▸ COMPLETE THE FOLLOWING:
1. Please repeat the passage on cover versions word for word, between "- The Muffs" and "of the track.", inclusive.
2. According to the passage on cover versions, who played drums when Sleater-Kinney performed the song on Everybody's Live with John Mulaney?

>> begin PAGE EXCERPT

American girl group No Secrets covered the song, releasing it as the first single from their self-titled debut album and from the Jimmy Neutron: Boy Genius movie soundtrack. Angel Faith is singing the lead.

==Other notable cover versions==
- Bloodhound Gang featured the song on their debut album in 1995.
- First recorded in 1994, American punk rock band Fourth Grade Nothing contributed a cover of the song to the soundtrack for the 1996 film Bio-Dome.
- The Muffs contributed a cover of the song to the soundtrack for the 1995 film Clueless.
- Len contributed a cover of the song to the soundtrack for the 2000 film Digimon: The Movie.
- Foo Fighters covered the song on their EP Songs from the Laundry Room (2015). A clip of it plays during the credit roll of the Seattle, Washington episode of Grohl's Sonic Highways documentary TV series. In 2021, Wilde admitted to being a huge fan of the recording and said she'd love to collaborate with frontman Dave Grohl on a new version of the track.
- Billie Joe Armstrong of Green Day included a cover of the song on his cover album No Fun Mondays (2020).
- The Jonas Brothers recorded a reworked adaptation of the song, retitled "Kids of the Future", for the soundtrack of the 2007 Disney animated film Meet the Robinsons; the version replaces the original lyrics with references to the film's plot and was later included on the band's self-titled album.
- Sleater-Kinney performed the song on the Netflix talk show Everybody's Live with John Mulaney in 2026, with comedian-musician Fred Armisen performing drums.

>> end PAGE EXCERPT
>> begin DATASET EXTRACT

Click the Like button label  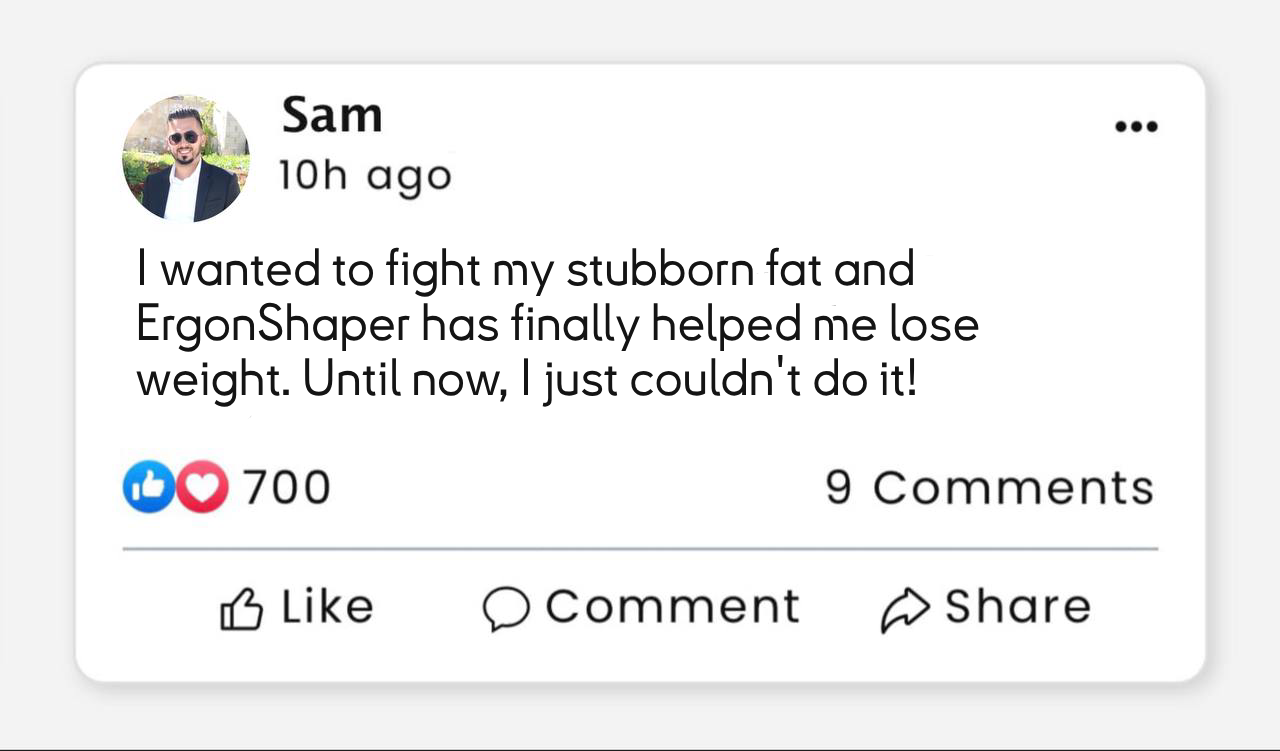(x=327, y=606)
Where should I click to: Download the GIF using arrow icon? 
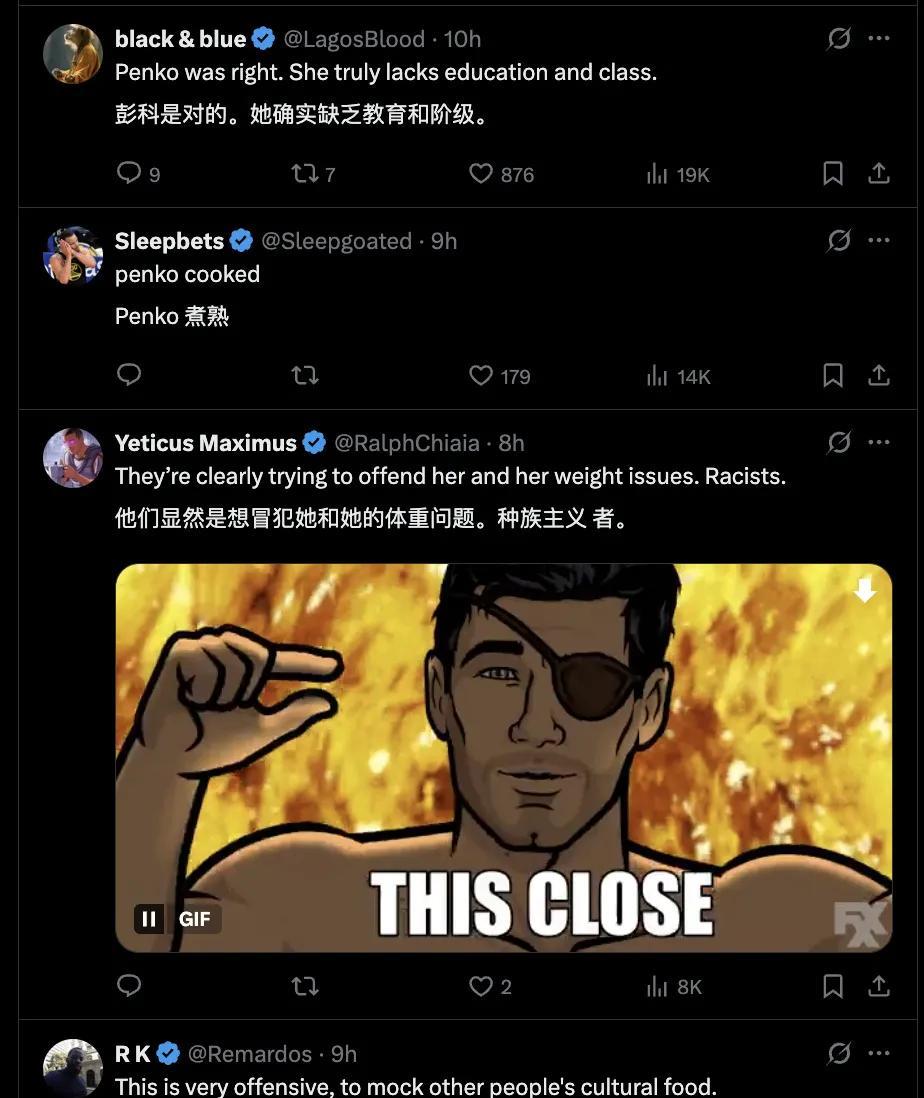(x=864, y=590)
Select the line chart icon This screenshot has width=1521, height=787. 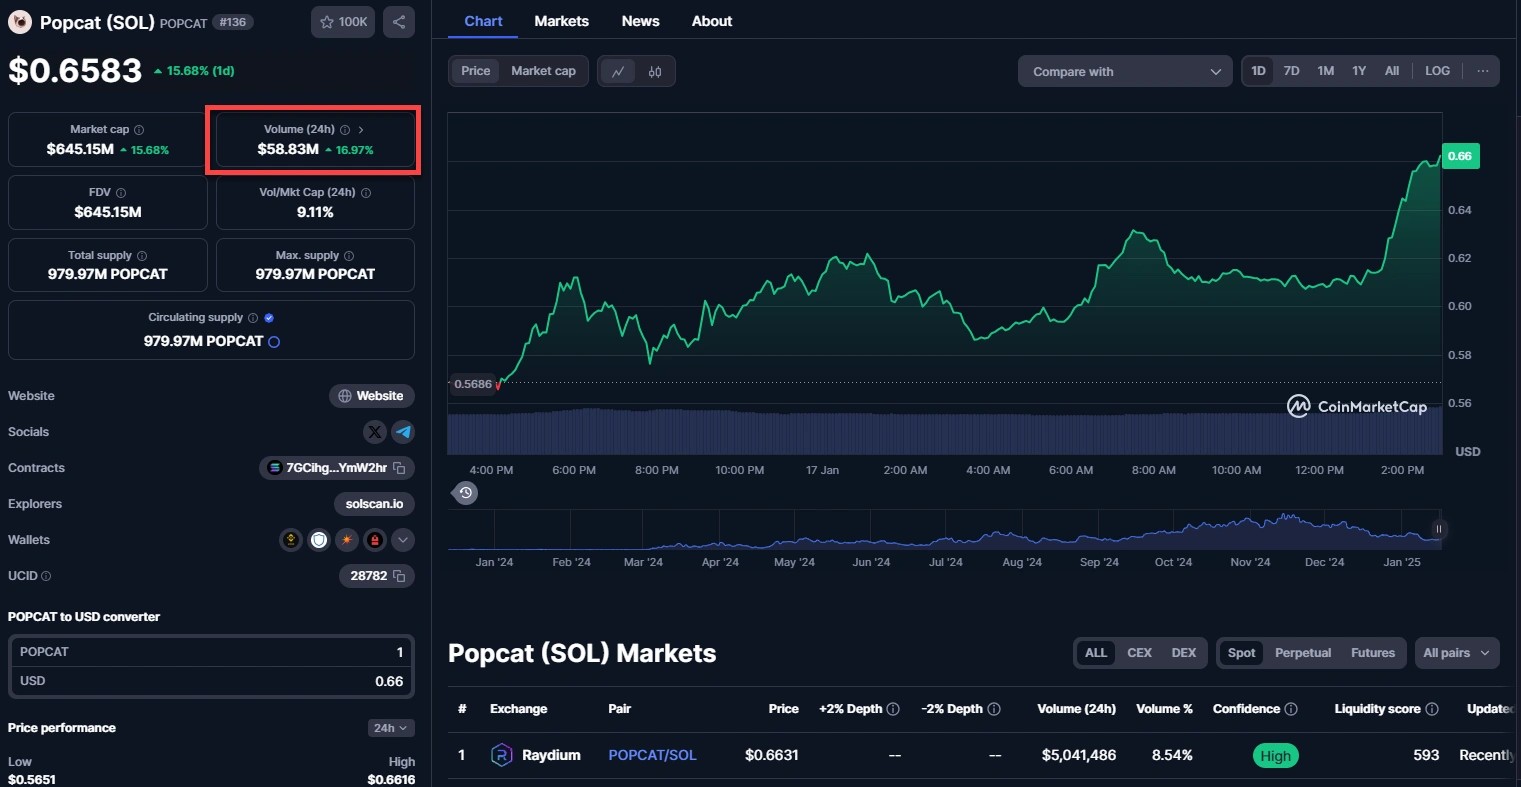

>> end DATASET EXTRACT

▸ ANSWERS FOR THE EXERCISE:
1.
- The Muffs contributed a cover of the song to the soundtrack for the 1995 film Clueless.
- Len contributed a cover of the song to the soundtrack for the 2000 film Digimon: The Movie.
- Foo Fighters covered the song on their EP Songs from the Laundry Room (2015). A clip of it plays during the credit roll of the Seattle, Washington episode of Grohl's Sonic Highways documentary TV series. In 2021, Wilde admitted to being a huge fan of the recording and said she'd love to collaborate with frontman Dave Grohl on a new version of the track.

2. Fred Armisen